The Pennsylvania Superior Court recently weighed in on an interesting case involving due diligence required in the context of service by publication in a quiet title action when potentially interested parties to a litigation cannot be located.

In 1953, Joseph Stanley transferred all right, title and interest in property located in Susquehanna County, PA, subject to a reservation of mineral and gas rights. The present owners of the property, Donald R. Sisson and Mary Sisson,  purchased the property in 1986 subject to the same reservation of rights.

In 2010, a producer of natural gas, Chesapeake Appalachia, LLC, approached the Sissons with a proposed lease to extract shale gas. Chesapeake informed the Sissons of the cloud on title, prompting the Sissons to file a quiet title action in the Susquehanna County Court of Common Pleas in April 2010.

The Sissons obtained permission to perform service by publication, claiming that they were unable to locate any heirs of the original grantor. They submitted an affidavit informing the trial court of the steps taken to locate an heir, which included, among other things, reviewing records in the local Recorder of Deeds Office and "searching" the Internet.

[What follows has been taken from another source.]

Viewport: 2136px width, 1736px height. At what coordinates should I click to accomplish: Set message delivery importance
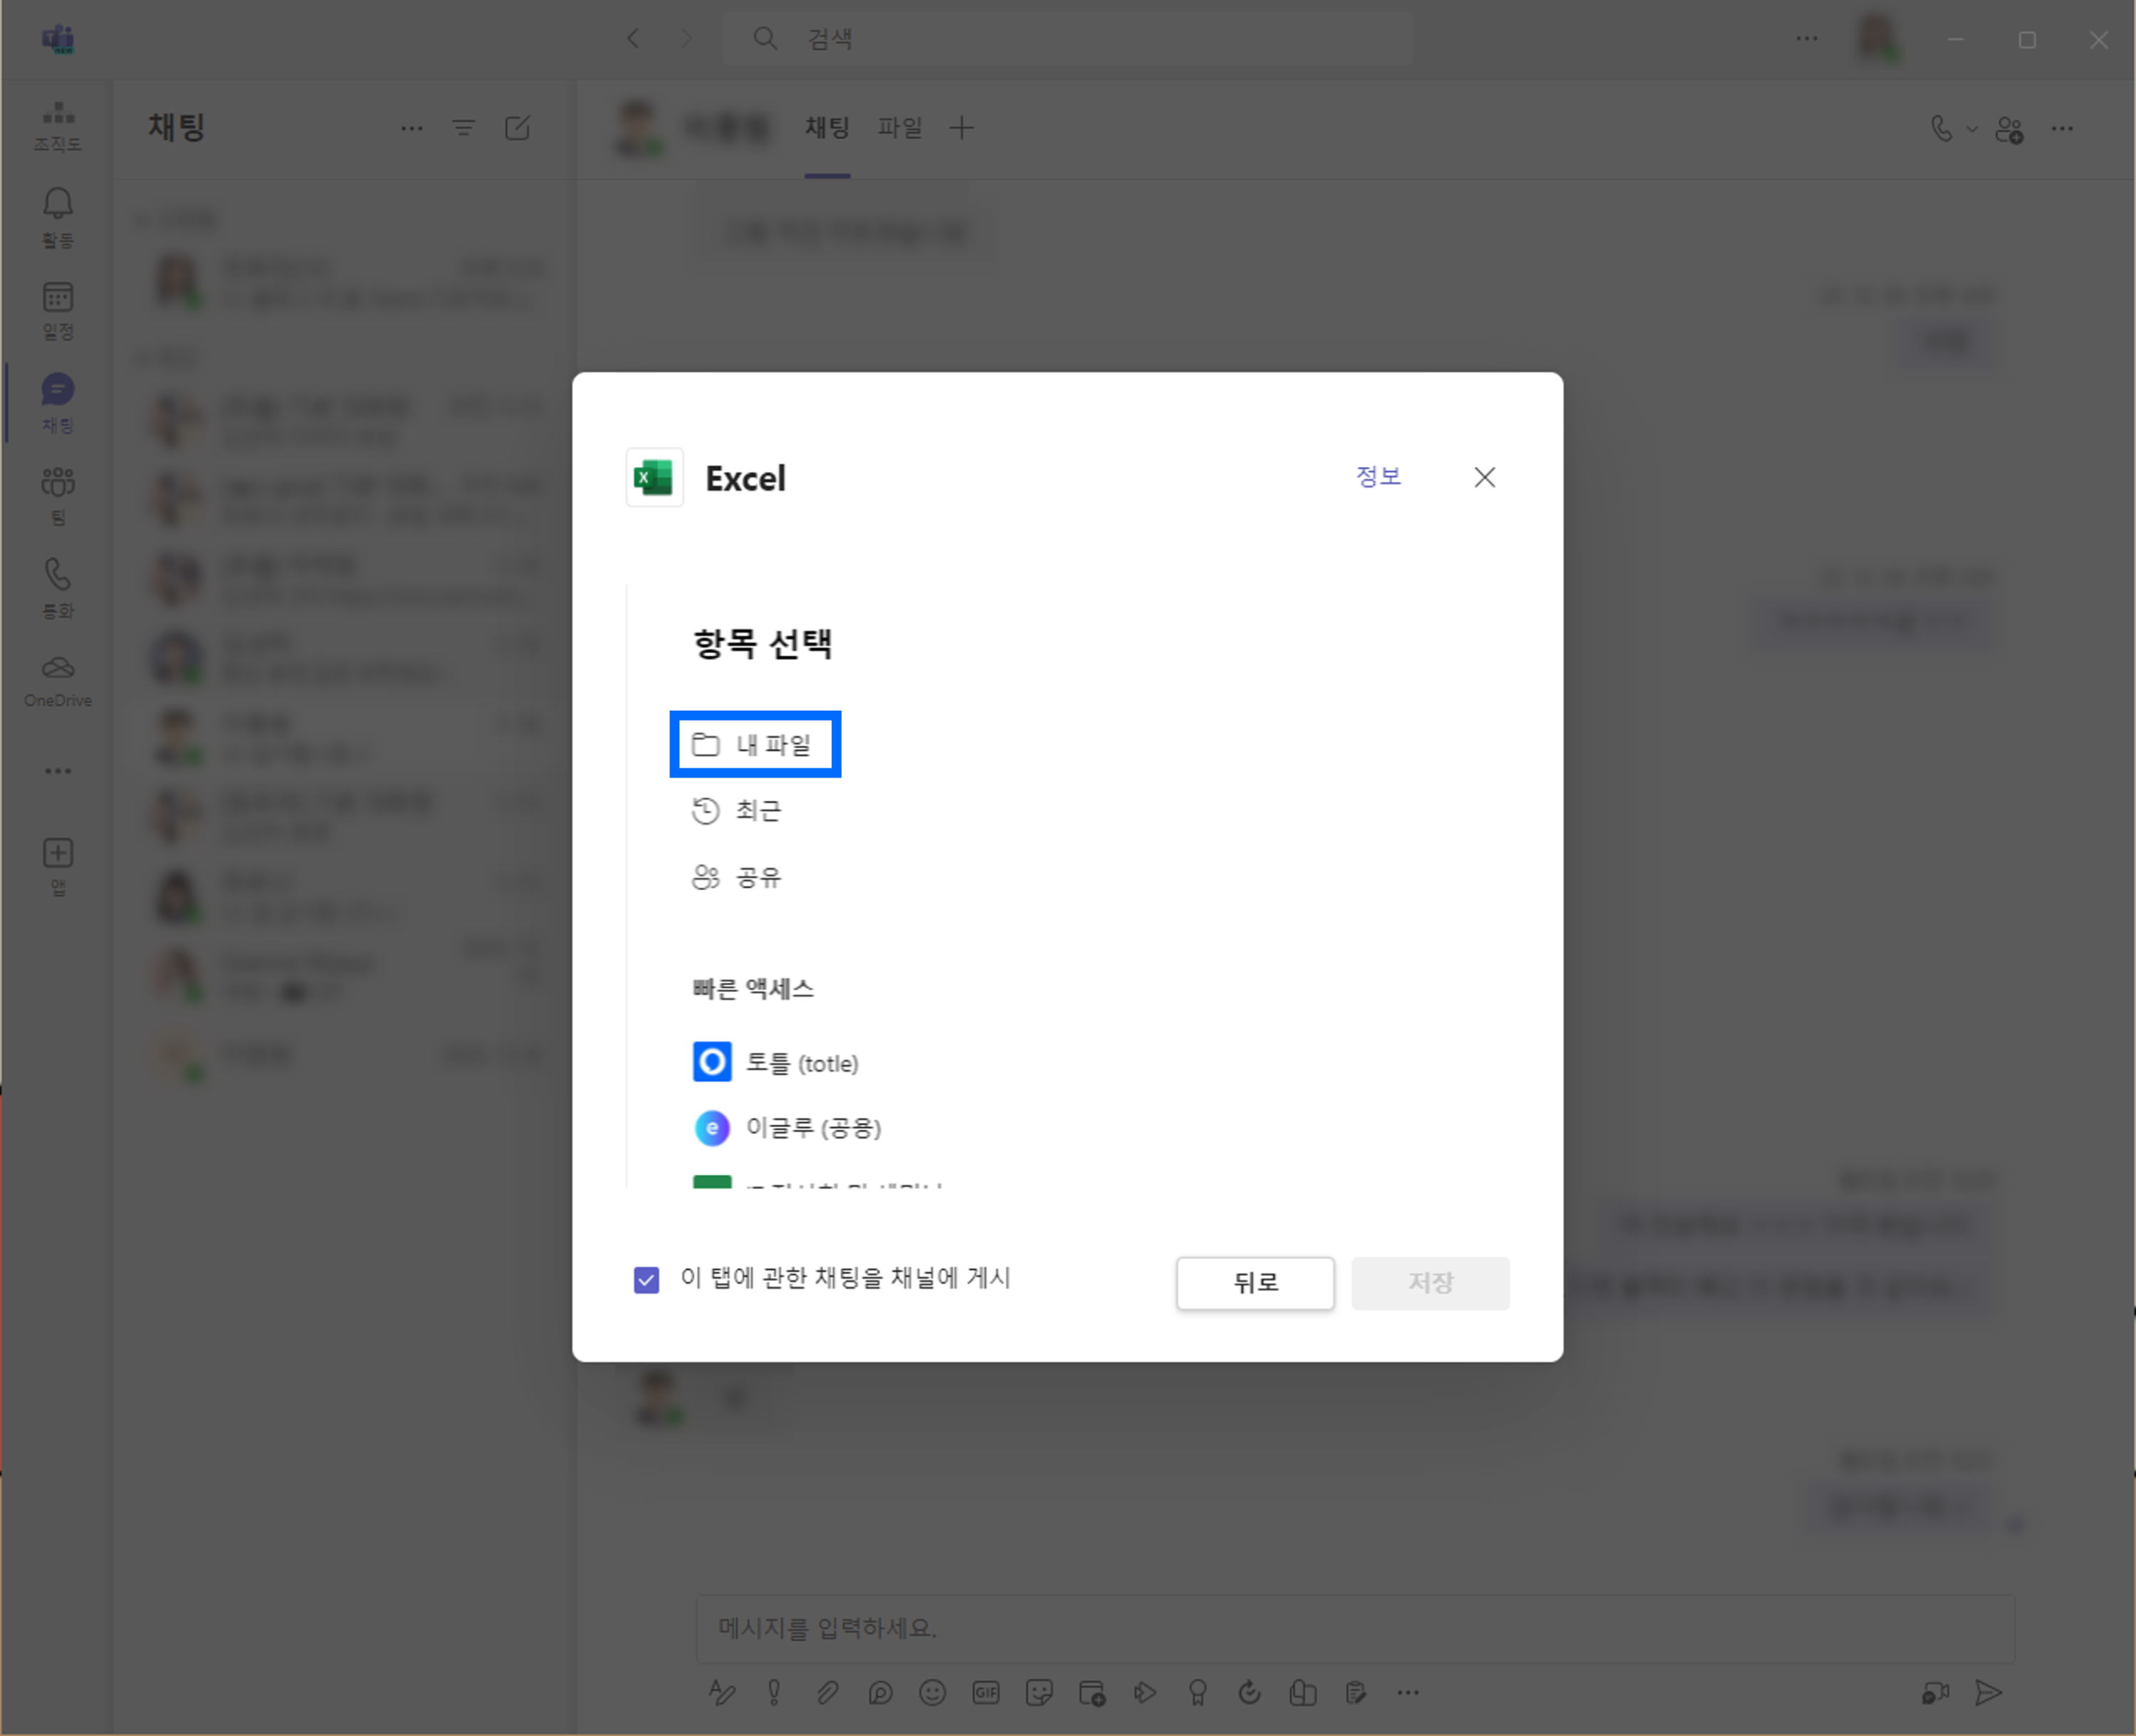click(x=773, y=1692)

In August 2010, the trial court entered a final order quieting title. Two months later, the last remaining sibling of Mr. Stanley filed a petition to open the judgment claiming improper service. The trial court agreed and opened the judgment. In June 2013, after more than two years of litigation, the trial court entered judgment in favor of the surviving sibling in response to a motion for judgment on the pleadings. The Sissons appealed to the Superior Court.

In affirming the trial court, the Superior Court held that the Sissons failed to exercise reasonable diligence to locate a living heir of the grantor. Among other things, the Sissons failed to:

  • Search public records in the Register of Wills Office, which would have revealed the grantor's will and beneficiaries;
  • Failed to perform a search of local death records or newspaper archives for the grantor's obituary, which also identified surviving relatives; and
  • Failed to set forth in detail efforts taken on Internet to identify an heir.

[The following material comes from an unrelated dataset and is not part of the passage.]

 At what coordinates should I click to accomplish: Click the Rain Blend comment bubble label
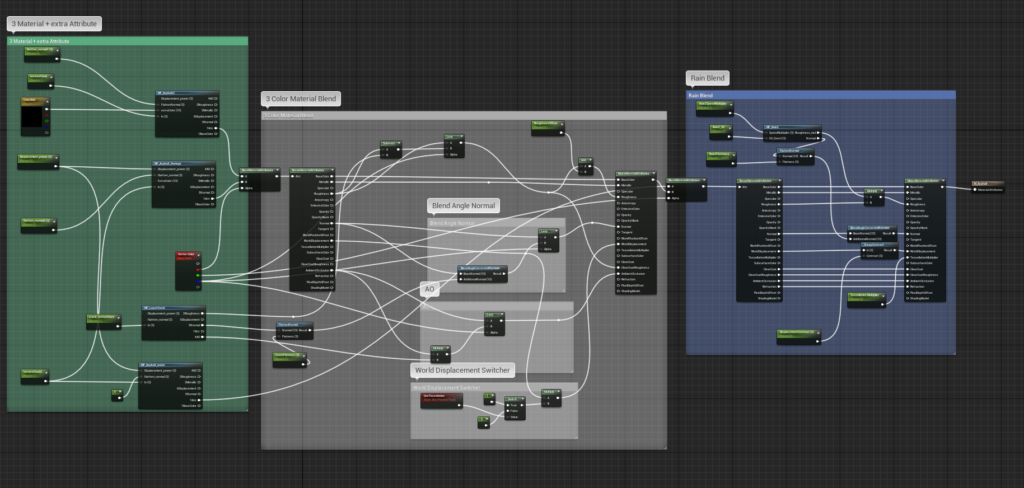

With respect to the last point, the Superior Court stated:  "[g]iven the ease of identifying and using sophisticated Internet services to trace ancestry and family history, it is inconceivable that counsel, employing good faith efforts, was unable to locate a single . . . heir."

The Superior Court also considered the Sissons' argument that the original 1953 deed could not possibly have intended to reserve rights to Marcellus Shale gas when (a) the existence of Marcellus Shale gas was not known at the time, and/or (b) commercial exploration was not possible in 1953. The Superior Court rejected this argument holding that a clear reservation of rights referencing "gas" is enough.